BRIDGETOWN, Barbados (CMC) — The International Monetary Fund (IMF) says continued strong growth in long-stay tourism has supported Barbados' economic growth, but fiscal consolidation is contributing to a slowdown and that real growth is projected to fall below one per cent this year.

An IMF team, which has ended a two-week visit to the island, said that the adjustment strategy should focus on addressing the high transfers, containing other current expenditures and maintaining a strong revenue effort.

It said that urgent structural reforms are needed to support growth and improve the business climate for domestic and foreign investment.

The team, led by Judith Gold, the deputy division chief at the Washington-based financial institution, said that following last year's improved performance of 1.6 per cent, real growth is projected to slow to 0.9 per cent for the year, reflecting ongoing fiscal consolidation efforts.

It said long-stay tourist arrivals continue to expand at a healthy pace. Inflation is projected to rise by year end to 5.5 per cent, from 3.6 per cent at end-2016. While credit growth remains subdued, financial soundness indicators suggest a relatively healthy banking sector.

She noted, however, NIR continue to decline as government debt service exceeds new funding, and private foreign inflows remain weak.
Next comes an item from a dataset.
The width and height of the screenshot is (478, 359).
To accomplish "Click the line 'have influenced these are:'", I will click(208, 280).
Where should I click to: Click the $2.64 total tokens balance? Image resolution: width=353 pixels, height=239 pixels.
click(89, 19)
At end-September, NIR stood at BDS$550 million (One Barbados dollar=US$0.50 cents).

She said that the fiscal performance in the financial year 2016/17 improved, but the deficit remains large. “The fiscal deficit declined more than anticipated in financial year 2016/17 to 5.5 per cent of GDP, reflecting improvement in revenue performance, including one-off factors and lower current expenditure.”

The IMF official said that with the growing financing challenges and falling reserves, the Government introduced an ambitious budget on May 30, 2017, aimed at significantly reducing the fiscal deficit and shoring up international reserves.
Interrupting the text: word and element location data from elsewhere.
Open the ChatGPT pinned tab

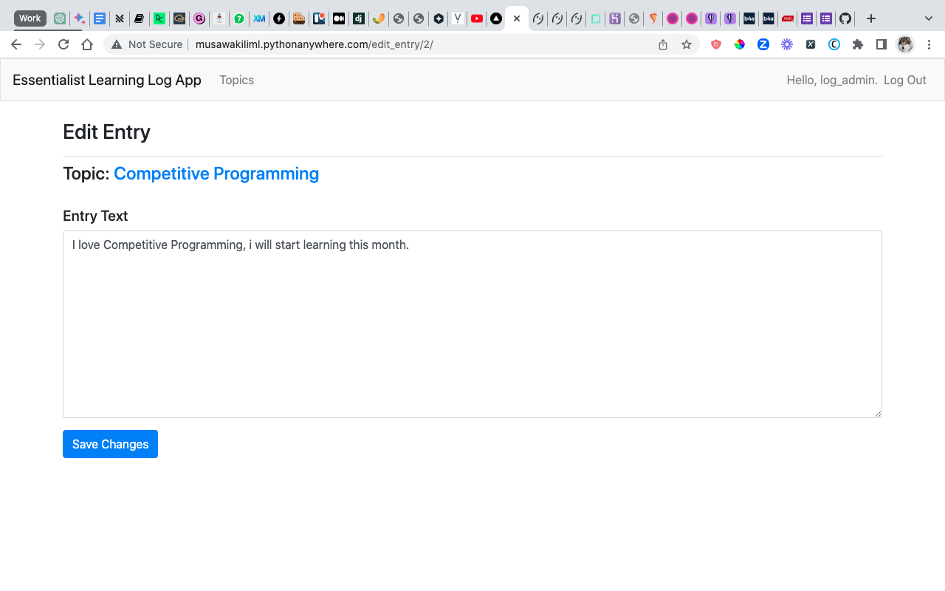tap(59, 18)
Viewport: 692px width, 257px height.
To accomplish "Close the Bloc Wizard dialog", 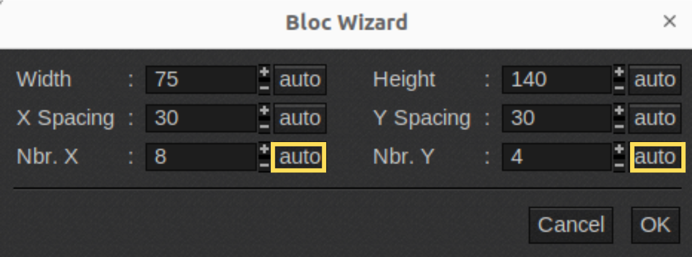I will pyautogui.click(x=669, y=22).
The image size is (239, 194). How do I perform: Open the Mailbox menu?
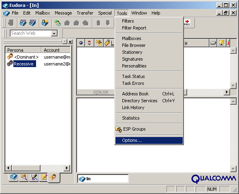click(43, 13)
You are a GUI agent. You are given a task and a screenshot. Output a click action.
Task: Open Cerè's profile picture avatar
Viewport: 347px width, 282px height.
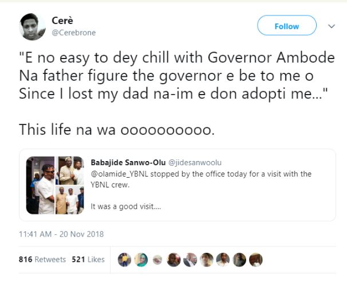point(33,27)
However, exemptions to the NSRL, lower-than-expected non-oil imports, shortfalls in some other revenues, and high transfers indicate that the government is likely to fall short of its target, she said.

The IMF is recommending that the government seeks to increase the primary surplus from the 4.4 per cent of GDP expected in financial year 2018/19 to 7.5 per cent of GDP by financial year 2020/21, corresponding to an overall budget close to balance.

Gold said that structural reforms to support growth and improve the business climate for domestic and foreign investment are also urgent.

“These reforms would aim to improve business processes, such as significantly reducing clearance times for immigration and customs, accelerating approval of building permits, and streamlining legal procedures.”